誰しも、自分が生まれ落ちるときのこと、あるいは母親に抱かれて安心して眠っていたときの有様を思い出すことは、難しいのではないでしょうか。(写真1)

年子のように弟や妹が生まれて家族が5人になった春に、荻窪から中野の戸建て庭付きの借家に引越しました。4歳の中頃だったはずですが転居の作業は全く記憶にありません。

東側が陸軍の電信隊で、その正門に続く通路に沿った家でした。それで伝書鳩が朝から夕方まで群れをなして飛んでいました。その光景は子どもには興味深く、飽きないものでした。

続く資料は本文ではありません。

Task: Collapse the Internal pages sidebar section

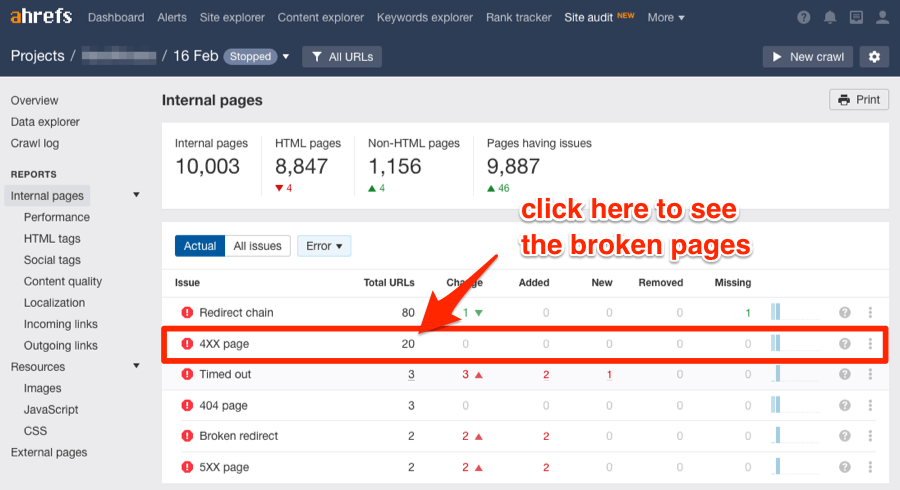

(写真1)まだ誕生日前と思われる幼児の寝姿「この段階では記憶が脳の機能に留まることはないと考えられている、執筆者作製」

転居祝いに「オトメツバキ」

母は「この庭には何もなかったけれども、お父さんの職場女性の方が転居のお祝いにオトメツバキを持ってこられ植えられたのよ」と、何度も話していました。(写真2)

私はご当人に会っていないし、お名前も知りません。毎年春になり、ピンク色の花が咲くと両親が同じ話をするので今でもオトメツバキの花を見る度にこの話が心に浮ぶのです。

小さいながらも庭がありましたが、家主所有の柿が枝を張り、庭の半分以上を覆うほどなのです。秋には実がたくさんなっても、親は「これは渋柿よ」と言い、触らせてくれません。

5歳になったばかりのころ、海外勤務から戻った伯母が日光に静養に行くというのでお供をしたことがありました。出来たての地下鉄の銀座線に乗って見たかったのです。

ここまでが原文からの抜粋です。